Given passage ▸
━━━
Agreed, this is discussed extensively in section 5.
> Whether this modest benefit justifies imposing such a restriction is 
> subject to discussion.
>
> 11) Towards the end of section 2, there appears the following 
> sentence: "In a domain name consisting of only labels that pass the 
> test, the requirements of Section 3 are satisfied."
> This is not true for domain names like in the examples above, unless 
> non-Bidi labels are excluded, which is a very hard constraint.
Those domain names have labels that do not satisfy the criterion.
>
> 12) The next sentence says: "In a domain name consisting of only 
> LDH-labels and labels that pass the test, the requirements of Section 
> 3 are satisfied as long as a label that starts with an ASCII digit 
> does not come after a right-to-left label that ends in a digit."
> This is not true.  See example b above.
You are right. This needs to be documented; I did not test this case.
>
> 13) In section 3, there appears the sentence: "the label "123-456" 
> will have a different display order in an RTL context than in a LTR 
> context."
> This is not true, IMHO.  If the last letter before the label is not an 
> Arabic Letter, it will be displayed as "123-456" both in LTR and RTL 
> context.  If it is an Arabic Letter, it will be displayed as "456-123".
I will have to test this. Thanks for pointing it out.
>
> 14) In section 3, there appears the sentence: "The Label Uniqueness 
> property should hold true between LTR paragraphs and RTL paragraphs. 
>  This was shown to be unsound."
> In fact, in all cases where Character Grouping and Label Uniqueness 
> are satisfied for each paragraph direction separately, there will be 
> Label Uniqueness between LTR and RTL paragraphs.
━━━
Recorded data ▸
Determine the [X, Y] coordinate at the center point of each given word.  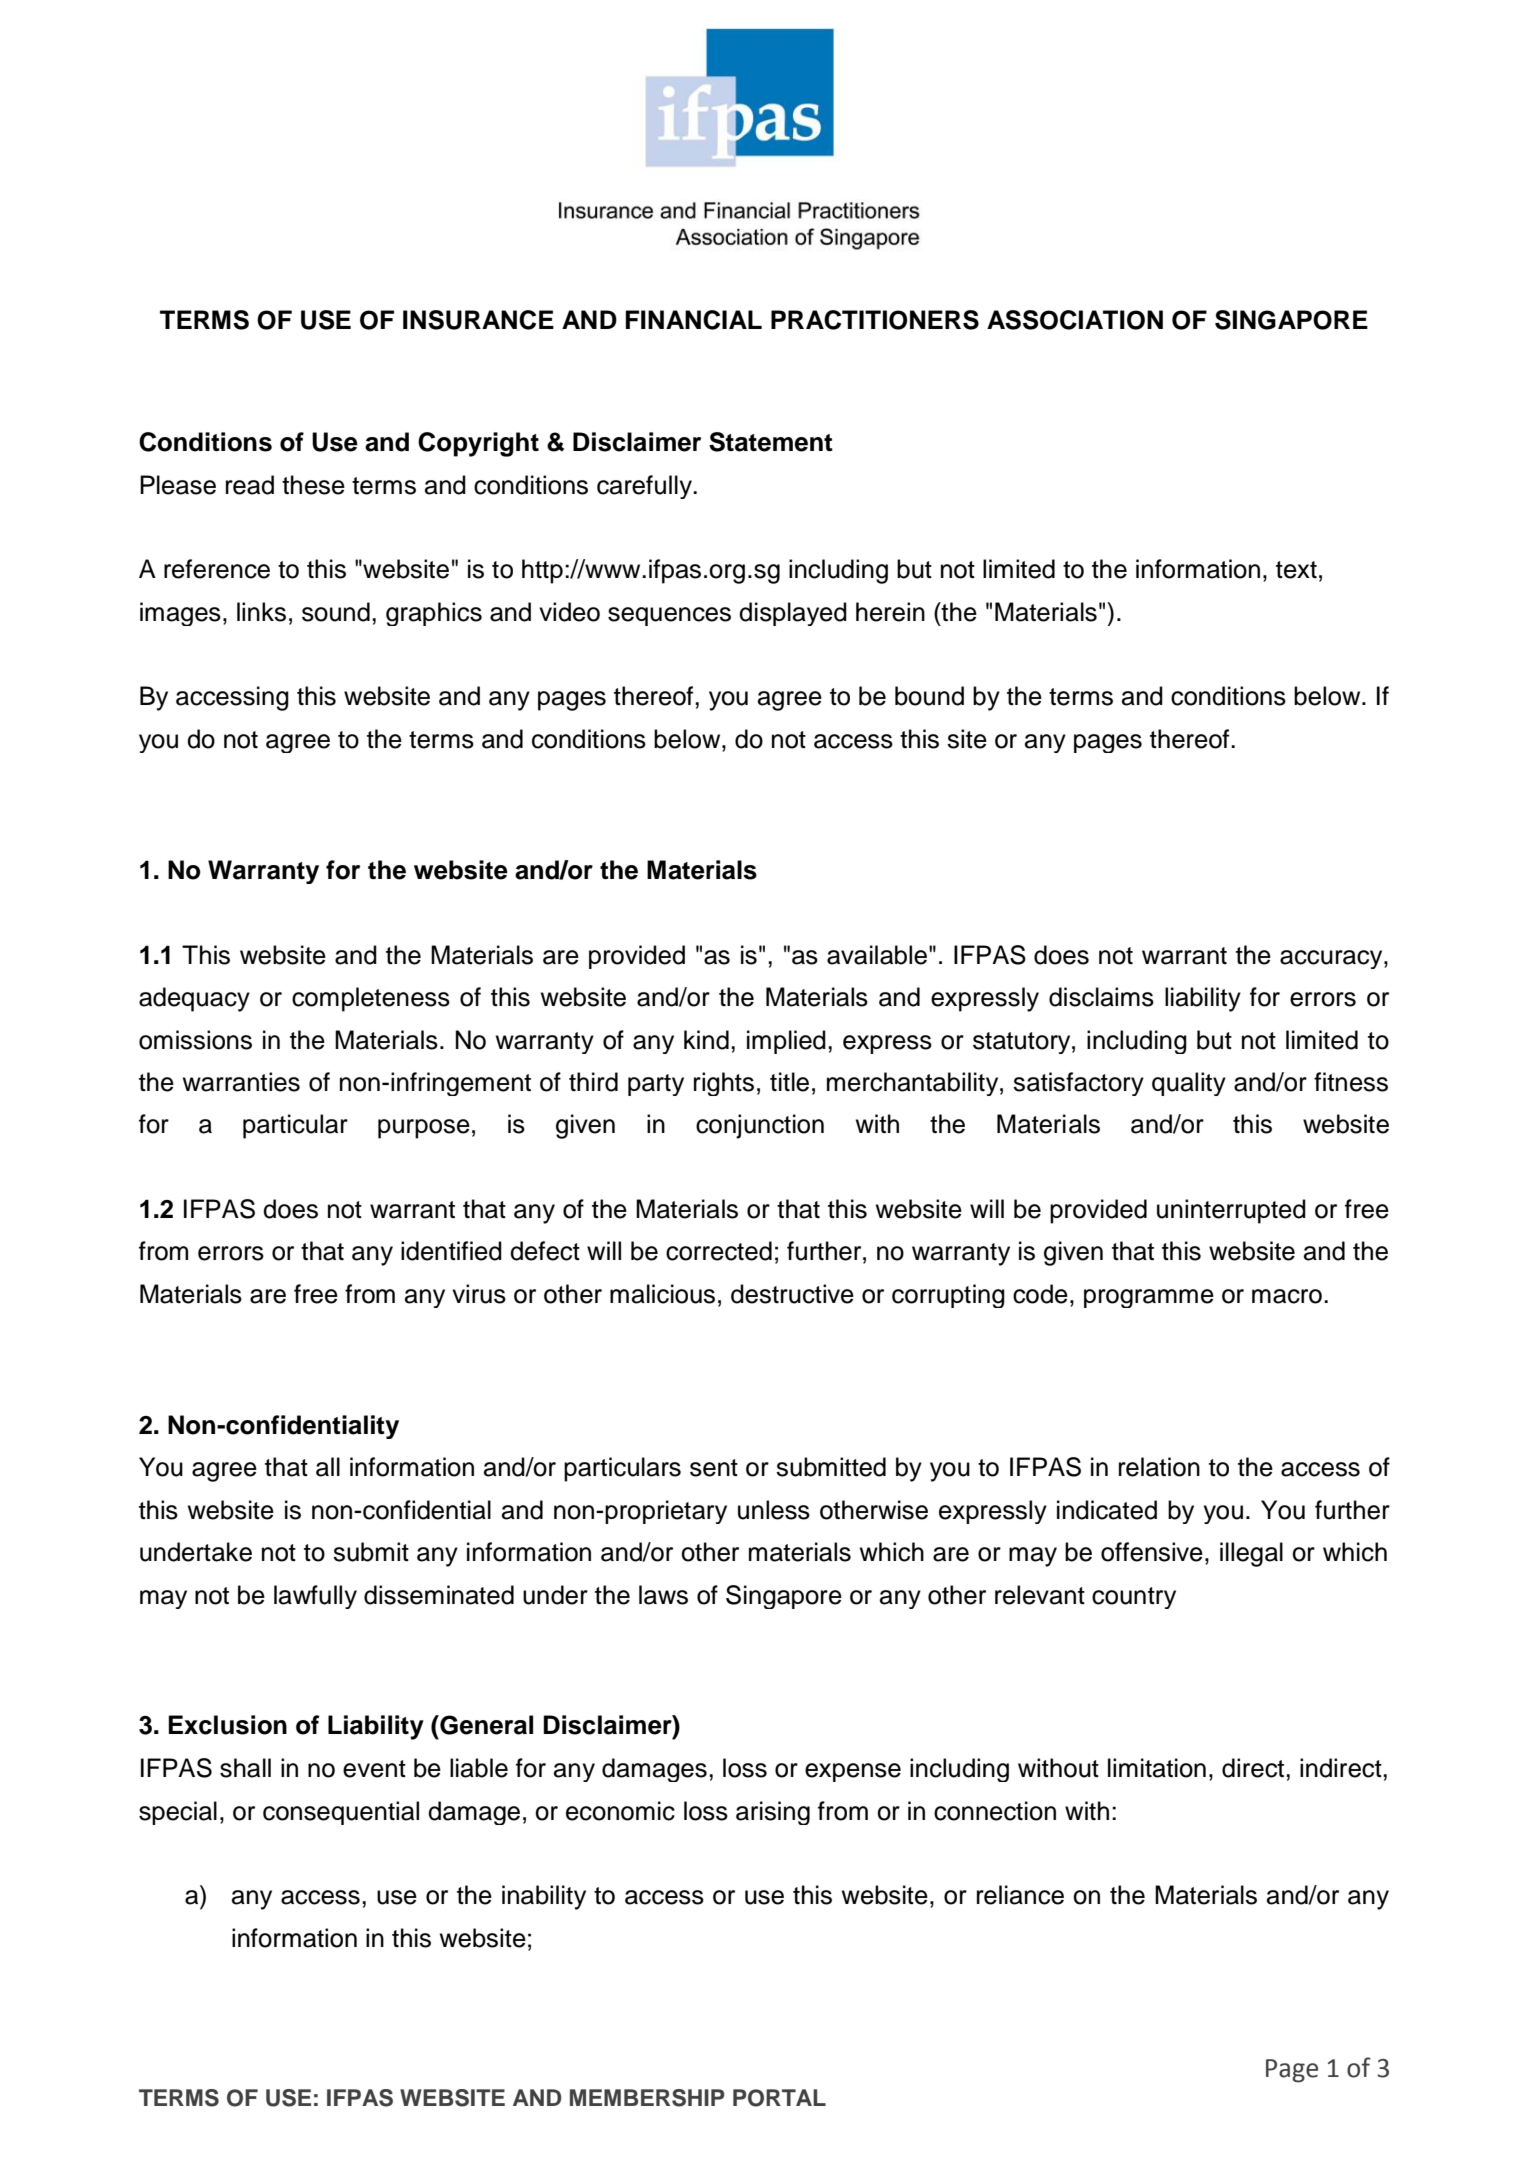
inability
━━━
Short problem 1 ▸ According to the Bidi domain name review, how is the label "123-456" displayed when the last letter before it is an Arabic Letter?
Short problem 2 ▸ List the numbers of all the numbered comments in the Bidi domain name review.
Short problem 3 ▸ Carry the Bidi domain name review forward from the point where it stops.
The material comes from a separate source, unrelated to the Bidi domain name review.

Final result 1 ▸ It is displayed as "456-123".

Final result 2 ▸ 11, 12, 13, 14

Final result 3 ▸
I will have to test this. I think a fairly common case was found (ALEPH 
1 / 1 ALEPH comes to mind, but 1 ALEPH is disallowed). Since this was 
ruled out of context early on, I don't think either my code or Erik's 
code checks for this at the moment.
>
> 15) In section 3, since an "unproblematic label" can be a label which 
> satisfies the requirements, the clause "any label S1 and S2 that is 
> either a label satisfying the requirements or an unproblematic label" 
> can be shortened to "any label S1 and S2 that is an unproblematic 
label".
Good simplification. Thanks!
>
> 16) In the formal statement of the Label Uniqueness requirement, there 
> is no provision (or exclusion) for the case where L and L' are 
identical.
Thanks - I'll make this "two non-identical labels".
>
> 17) In summary I suggest that the rules in section 2 should be 
> reformulated as below.
>
>    1.  Only characters with the BIDI properties R, AL, AN, EN, ES,
>       CS, ET, ON and NSM are allowed in RTL labels.
>
>   2.  The first position must be a character with Bidi property R or AL.
>
>   3.  The last position must be a character with Bidi property R or AL,
>        followed by zero or more NSM.
>
>   3 variant.  The last position must be a character with Bidi property 
R,
>      AL, EN or AN, followed by zero or more NSM.
>
>   4 (debatable).  If an EN is present, no AN may be present, and vice
>       versa.
>
> It can be seen that this formulation is quite close to that in RFC 
> 3454, while solving all the problems that the subject document aims to 
> solve.
I will have to review this proposal more carefully given the comments 
above, and update my code to verify it. Will not do so this week, 
unfortunately.

Again, thanks for your comments, and apologies for losing track of them.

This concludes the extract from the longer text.